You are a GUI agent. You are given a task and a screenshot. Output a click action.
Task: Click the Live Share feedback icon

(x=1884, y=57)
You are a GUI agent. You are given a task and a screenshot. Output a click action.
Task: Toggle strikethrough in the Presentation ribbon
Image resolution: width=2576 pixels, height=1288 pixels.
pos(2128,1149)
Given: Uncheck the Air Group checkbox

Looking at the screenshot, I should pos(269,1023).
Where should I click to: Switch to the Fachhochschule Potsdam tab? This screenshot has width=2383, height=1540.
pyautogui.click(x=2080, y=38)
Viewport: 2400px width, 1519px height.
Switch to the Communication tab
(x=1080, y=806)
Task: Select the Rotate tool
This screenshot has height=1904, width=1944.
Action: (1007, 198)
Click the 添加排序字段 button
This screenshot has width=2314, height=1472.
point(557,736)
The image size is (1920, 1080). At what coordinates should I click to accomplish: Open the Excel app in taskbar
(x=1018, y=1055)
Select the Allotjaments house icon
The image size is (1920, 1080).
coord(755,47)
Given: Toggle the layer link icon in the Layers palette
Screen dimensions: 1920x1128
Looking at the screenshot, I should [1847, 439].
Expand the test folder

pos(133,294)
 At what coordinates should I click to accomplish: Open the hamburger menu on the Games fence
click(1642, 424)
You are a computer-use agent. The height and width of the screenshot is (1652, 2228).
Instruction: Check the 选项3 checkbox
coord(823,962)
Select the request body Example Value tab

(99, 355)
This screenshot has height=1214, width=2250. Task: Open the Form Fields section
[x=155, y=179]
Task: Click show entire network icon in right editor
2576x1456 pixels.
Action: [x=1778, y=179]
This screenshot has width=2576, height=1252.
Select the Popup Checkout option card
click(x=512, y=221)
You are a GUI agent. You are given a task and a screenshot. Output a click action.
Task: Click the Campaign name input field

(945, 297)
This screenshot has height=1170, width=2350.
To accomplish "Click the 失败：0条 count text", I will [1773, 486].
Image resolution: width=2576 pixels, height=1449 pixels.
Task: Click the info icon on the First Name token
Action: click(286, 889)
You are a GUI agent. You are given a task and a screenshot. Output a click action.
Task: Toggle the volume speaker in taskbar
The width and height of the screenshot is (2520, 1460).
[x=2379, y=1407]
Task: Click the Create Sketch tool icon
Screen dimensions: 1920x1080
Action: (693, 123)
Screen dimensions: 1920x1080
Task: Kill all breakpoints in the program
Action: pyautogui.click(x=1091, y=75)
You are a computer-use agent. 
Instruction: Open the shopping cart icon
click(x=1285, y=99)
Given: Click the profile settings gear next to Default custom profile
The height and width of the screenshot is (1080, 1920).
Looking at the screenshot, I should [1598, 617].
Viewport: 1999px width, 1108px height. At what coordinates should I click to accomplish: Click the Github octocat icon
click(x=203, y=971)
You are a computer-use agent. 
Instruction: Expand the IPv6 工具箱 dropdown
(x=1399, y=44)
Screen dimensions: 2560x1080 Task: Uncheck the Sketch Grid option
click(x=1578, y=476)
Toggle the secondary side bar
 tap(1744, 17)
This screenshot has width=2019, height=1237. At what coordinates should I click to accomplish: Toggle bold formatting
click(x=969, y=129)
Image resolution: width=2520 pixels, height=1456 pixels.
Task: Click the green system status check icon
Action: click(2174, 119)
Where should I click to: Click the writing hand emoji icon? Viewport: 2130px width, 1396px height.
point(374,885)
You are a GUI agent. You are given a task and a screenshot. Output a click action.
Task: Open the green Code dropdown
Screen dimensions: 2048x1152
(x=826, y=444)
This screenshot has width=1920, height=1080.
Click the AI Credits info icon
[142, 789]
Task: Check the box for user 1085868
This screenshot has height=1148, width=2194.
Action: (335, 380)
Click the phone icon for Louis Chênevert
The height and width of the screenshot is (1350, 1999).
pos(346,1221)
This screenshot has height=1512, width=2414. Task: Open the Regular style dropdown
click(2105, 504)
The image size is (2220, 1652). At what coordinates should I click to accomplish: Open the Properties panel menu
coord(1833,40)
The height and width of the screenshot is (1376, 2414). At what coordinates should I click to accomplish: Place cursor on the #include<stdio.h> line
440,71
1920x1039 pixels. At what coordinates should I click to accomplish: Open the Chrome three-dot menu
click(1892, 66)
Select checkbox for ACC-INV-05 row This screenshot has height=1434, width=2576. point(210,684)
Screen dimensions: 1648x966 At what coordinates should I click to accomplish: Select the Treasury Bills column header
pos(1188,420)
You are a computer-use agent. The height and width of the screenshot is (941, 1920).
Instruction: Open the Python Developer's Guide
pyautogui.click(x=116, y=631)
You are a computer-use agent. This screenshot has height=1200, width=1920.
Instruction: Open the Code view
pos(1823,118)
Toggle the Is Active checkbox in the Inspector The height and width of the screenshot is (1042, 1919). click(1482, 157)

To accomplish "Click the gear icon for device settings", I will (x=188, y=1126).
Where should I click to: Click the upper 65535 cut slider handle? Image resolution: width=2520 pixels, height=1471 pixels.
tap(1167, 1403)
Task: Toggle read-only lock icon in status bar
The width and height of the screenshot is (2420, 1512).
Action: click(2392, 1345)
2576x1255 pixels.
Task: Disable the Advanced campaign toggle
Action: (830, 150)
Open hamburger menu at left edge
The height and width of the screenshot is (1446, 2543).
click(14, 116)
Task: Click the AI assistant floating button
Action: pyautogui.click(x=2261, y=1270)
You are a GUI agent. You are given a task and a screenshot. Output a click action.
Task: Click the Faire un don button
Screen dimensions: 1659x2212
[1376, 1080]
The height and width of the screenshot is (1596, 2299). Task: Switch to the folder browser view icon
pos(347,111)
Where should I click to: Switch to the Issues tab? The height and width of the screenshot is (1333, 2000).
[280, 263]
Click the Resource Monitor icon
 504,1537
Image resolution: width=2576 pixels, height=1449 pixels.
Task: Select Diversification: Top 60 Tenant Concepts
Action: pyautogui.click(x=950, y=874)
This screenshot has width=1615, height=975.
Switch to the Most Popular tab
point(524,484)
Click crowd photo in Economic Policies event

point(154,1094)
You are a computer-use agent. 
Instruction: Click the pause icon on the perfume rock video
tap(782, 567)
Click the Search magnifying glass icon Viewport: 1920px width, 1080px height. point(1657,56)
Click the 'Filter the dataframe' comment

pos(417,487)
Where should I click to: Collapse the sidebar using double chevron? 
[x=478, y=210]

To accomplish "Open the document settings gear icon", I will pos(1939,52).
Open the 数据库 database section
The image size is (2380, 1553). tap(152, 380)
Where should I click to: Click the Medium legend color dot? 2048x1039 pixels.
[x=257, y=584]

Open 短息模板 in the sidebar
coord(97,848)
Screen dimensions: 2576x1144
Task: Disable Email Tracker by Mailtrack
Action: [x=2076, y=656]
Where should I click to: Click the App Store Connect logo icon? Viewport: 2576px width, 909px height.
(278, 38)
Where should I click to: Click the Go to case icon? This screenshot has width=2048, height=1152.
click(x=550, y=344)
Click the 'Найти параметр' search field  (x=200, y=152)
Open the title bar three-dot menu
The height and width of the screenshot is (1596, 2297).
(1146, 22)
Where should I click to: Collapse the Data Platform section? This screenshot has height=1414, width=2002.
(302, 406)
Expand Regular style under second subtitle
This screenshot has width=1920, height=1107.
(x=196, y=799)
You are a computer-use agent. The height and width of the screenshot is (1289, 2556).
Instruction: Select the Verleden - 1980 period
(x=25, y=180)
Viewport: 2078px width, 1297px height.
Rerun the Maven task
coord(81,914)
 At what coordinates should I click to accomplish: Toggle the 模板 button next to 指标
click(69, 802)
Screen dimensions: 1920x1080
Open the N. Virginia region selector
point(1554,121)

## Task description
When you reach this point, go back and write out each record above exactly.

## Your solution
You are a GUI agent. You are given a task and a screenshot. Output a click action.
Task: Click the Live Share feedback icon

(x=1884, y=57)
You are a GUI agent. You are given a task and a screenshot. Output a click action.
Task: Toggle strikethrough in the Presentation ribbon
Image resolution: width=2576 pixels, height=1288 pixels.
pos(2128,1149)
Given: Uncheck the Air Group checkbox

Looking at the screenshot, I should pos(269,1023).
Where should I click to: Switch to the Fachhochschule Potsdam tab? This screenshot has width=2383, height=1540.
pyautogui.click(x=2080, y=38)
Viewport: 2400px width, 1519px height.
Switch to the Communication tab
(x=1080, y=806)
Task: Select the Rotate tool
This screenshot has height=1904, width=1944.
Action: (1007, 198)
Click the 添加排序字段 button
This screenshot has width=2314, height=1472.
point(557,736)
The image size is (1920, 1080). At what coordinates should I click to accomplish: Open the Excel app in taskbar
(x=1018, y=1055)
Select the Allotjaments house icon
The image size is (1920, 1080).
coord(755,47)
Given: Toggle the layer link icon in the Layers palette
Screen dimensions: 1920x1128
Looking at the screenshot, I should [1847, 439].
Expand the test folder

pos(133,294)
 At what coordinates should I click to accomplish: Open the hamburger menu on the Games fence
click(1642, 424)
You are a computer-use agent. The height and width of the screenshot is (1652, 2228).
Instruction: Check the 选项3 checkbox
coord(823,962)
Select the request body Example Value tab

(99, 355)
This screenshot has height=1214, width=2250. Task: Open the Form Fields section
[x=155, y=179]
Task: Click show entire network icon in right editor
2576x1456 pixels.
Action: [x=1778, y=179]
This screenshot has width=2576, height=1252.
Select the Popup Checkout option card
click(x=512, y=221)
You are a GUI agent. You are given a task and a screenshot. Output a click action.
Task: Click the Campaign name input field

(945, 297)
This screenshot has height=1170, width=2350.
To accomplish "Click the 失败：0条 count text", I will [1773, 486].
Image resolution: width=2576 pixels, height=1449 pixels.
Task: Click the info icon on the First Name token
Action: click(286, 889)
You are a GUI agent. You are given a task and a screenshot. Output a click action.
Task: Toggle the volume speaker in taskbar
The width and height of the screenshot is (2520, 1460).
[x=2379, y=1407]
Task: Click the Create Sketch tool icon
Screen dimensions: 1920x1080
Action: (693, 123)
Screen dimensions: 1920x1080
Task: Kill all breakpoints in the program
Action: pyautogui.click(x=1091, y=75)
You are a computer-use agent. 
Instruction: Open the shopping cart icon
click(x=1285, y=99)
Given: Click the profile settings gear next to Default custom profile
The height and width of the screenshot is (1080, 1920).
Looking at the screenshot, I should [1598, 617].
Viewport: 1999px width, 1108px height. At what coordinates should I click to accomplish: Click the Github octocat icon
click(x=203, y=971)
You are a computer-use agent. 
Instruction: Expand the IPv6 工具箱 dropdown
(x=1399, y=44)
Screen dimensions: 2560x1080 Task: Uncheck the Sketch Grid option
click(x=1578, y=476)
Toggle the secondary side bar
 tap(1744, 17)
This screenshot has width=2019, height=1237. At what coordinates should I click to accomplish: Toggle bold formatting
click(x=969, y=129)
Image resolution: width=2520 pixels, height=1456 pixels.
Task: Click the green system status check icon
Action: click(2174, 119)
Where should I click to: Click the writing hand emoji icon? Viewport: 2130px width, 1396px height.
point(374,885)
You are a GUI agent. You are given a task and a screenshot. Output a click action.
Task: Open the green Code dropdown
Screen dimensions: 2048x1152
(x=826, y=444)
This screenshot has width=1920, height=1080.
Click the AI Credits info icon
[142, 789]
Task: Check the box for user 1085868
This screenshot has height=1148, width=2194.
Action: (335, 380)
Click the phone icon for Louis Chênevert
The height and width of the screenshot is (1350, 1999).
pos(346,1221)
This screenshot has height=1512, width=2414. Task: Open the Regular style dropdown
click(2105, 504)
The image size is (2220, 1652). At what coordinates should I click to accomplish: Open the Properties panel menu
coord(1833,40)
The height and width of the screenshot is (1376, 2414). At what coordinates should I click to accomplish: Place cursor on the #include<stdio.h> line
440,71
1920x1039 pixels. At what coordinates should I click to accomplish: Open the Chrome three-dot menu
click(1892, 66)
Select checkbox for ACC-INV-05 row This screenshot has height=1434, width=2576. point(210,684)
Screen dimensions: 1648x966 At what coordinates should I click to accomplish: Select the Treasury Bills column header
pos(1188,420)
You are a computer-use agent. The height and width of the screenshot is (941, 1920).
Instruction: Open the Python Developer's Guide
pyautogui.click(x=116, y=631)
You are a computer-use agent. This screenshot has height=1200, width=1920.
Instruction: Open the Code view
pos(1823,118)
Toggle the Is Active checkbox in the Inspector The height and width of the screenshot is (1042, 1919). click(1482, 157)

To accomplish "Click the gear icon for device settings", I will (x=188, y=1126).
Where should I click to: Click the upper 65535 cut slider handle? Image resolution: width=2520 pixels, height=1471 pixels.
tap(1167, 1403)
Task: Toggle read-only lock icon in status bar
The width and height of the screenshot is (2420, 1512).
Action: click(2392, 1345)
2576x1255 pixels.
Task: Disable the Advanced campaign toggle
Action: (830, 150)
Open hamburger menu at left edge
The height and width of the screenshot is (1446, 2543).
click(14, 116)
Task: Click the AI assistant floating button
Action: pyautogui.click(x=2261, y=1270)
You are a GUI agent. You are given a task and a screenshot. Output a click action.
Task: Click the Faire un don button
Screen dimensions: 1659x2212
[1376, 1080]
The height and width of the screenshot is (1596, 2299). Task: Switch to the folder browser view icon
pos(347,111)
Where should I click to: Switch to the Issues tab? The height and width of the screenshot is (1333, 2000).
[280, 263]
Click the Resource Monitor icon
 504,1537
Image resolution: width=2576 pixels, height=1449 pixels.
Task: Select Diversification: Top 60 Tenant Concepts
Action: pyautogui.click(x=950, y=874)
This screenshot has width=1615, height=975.
Switch to the Most Popular tab
point(524,484)
Click crowd photo in Economic Policies event

point(154,1094)
You are a computer-use agent. 
Instruction: Click the pause icon on the perfume rock video
tap(782, 567)
Click the Search magnifying glass icon Viewport: 1920px width, 1080px height. point(1657,56)
Click the 'Filter the dataframe' comment

pos(417,487)
Where should I click to: Collapse the sidebar using double chevron? 
[x=478, y=210]

To accomplish "Open the document settings gear icon", I will pos(1939,52).
Open the 数据库 database section
The image size is (2380, 1553). tap(152, 380)
Where should I click to: Click the Medium legend color dot? 2048x1039 pixels.
[x=257, y=584]

Open 短息模板 in the sidebar
coord(97,848)
Screen dimensions: 2576x1144
Task: Disable Email Tracker by Mailtrack
Action: [x=2076, y=656]
Where should I click to: Click the App Store Connect logo icon? Viewport: 2576px width, 909px height.
(278, 38)
Where should I click to: Click the Go to case icon? This screenshot has width=2048, height=1152.
click(x=550, y=344)
Click the 'Найти параметр' search field  (x=200, y=152)
Open the title bar three-dot menu
The height and width of the screenshot is (1596, 2297).
(1146, 22)
Where should I click to: Collapse the Data Platform section? This screenshot has height=1414, width=2002.
(302, 406)
Expand Regular style under second subtitle
This screenshot has width=1920, height=1107.
(x=196, y=799)
You are a computer-use agent. The height and width of the screenshot is (1289, 2556).
Instruction: Select the Verleden - 1980 period
(x=25, y=180)
Viewport: 2078px width, 1297px height.
Rerun the Maven task
coord(81,914)
 At what coordinates should I click to accomplish: Toggle the 模板 button next to 指标
click(69, 802)
Screen dimensions: 1920x1080
Open the N. Virginia region selector
point(1554,121)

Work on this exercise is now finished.